CVE-2015-1927

Name of the Vulnerable Software and Affected Versions WebSphere Application Server versions 7.0.0 through 7.0.0.38 WebSphere Application Server versions 8.0.0 through 8.0.0.10 WebSphere Application Server versions 8.5 through 8.5.5.5

Description The issue is related to insufficient access control in the WebSphere Application Server. Exploitation of this issue may allow a remote attacker to gain privileged access by manipulating the value of the com.ibm.ws.webcontainer.disallowServeServletsByClassname object. The default configuration of the server has a false value for the com.ibm.ws.webcontainer.disallowServeServletsByClassname WebContainer property, which allows remote attackers to obtain privileged access.

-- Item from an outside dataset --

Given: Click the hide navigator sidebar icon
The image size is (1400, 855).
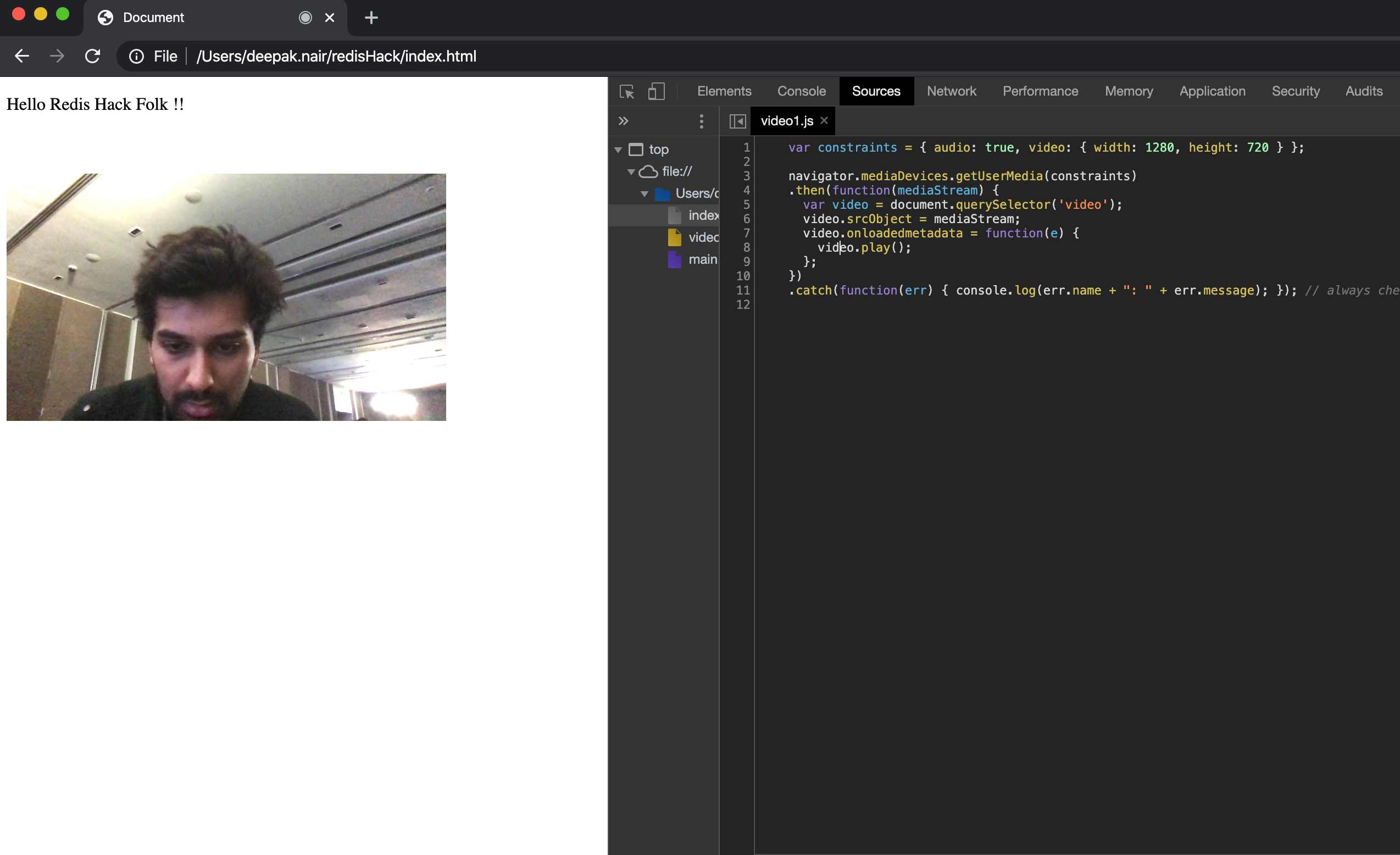Looking at the screenshot, I should point(737,121).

Recommendations For WebSphere Application Server versions 7.0.0 through 7.0.0.38, update to version 7.0.0.39 or later. For WebSphere Application Server versions 8.0.0 through 8.0.0.10, update to version 8.0.0.11 or later. For WebSphere Application Server versions 8.5 through 8.5.5.5, update to version 8.5.5.6 or later. As a temporary workaround, consider setting the com.ibm.ws.webcontainer.disallowServeServletsByClassname property to true to restrict access.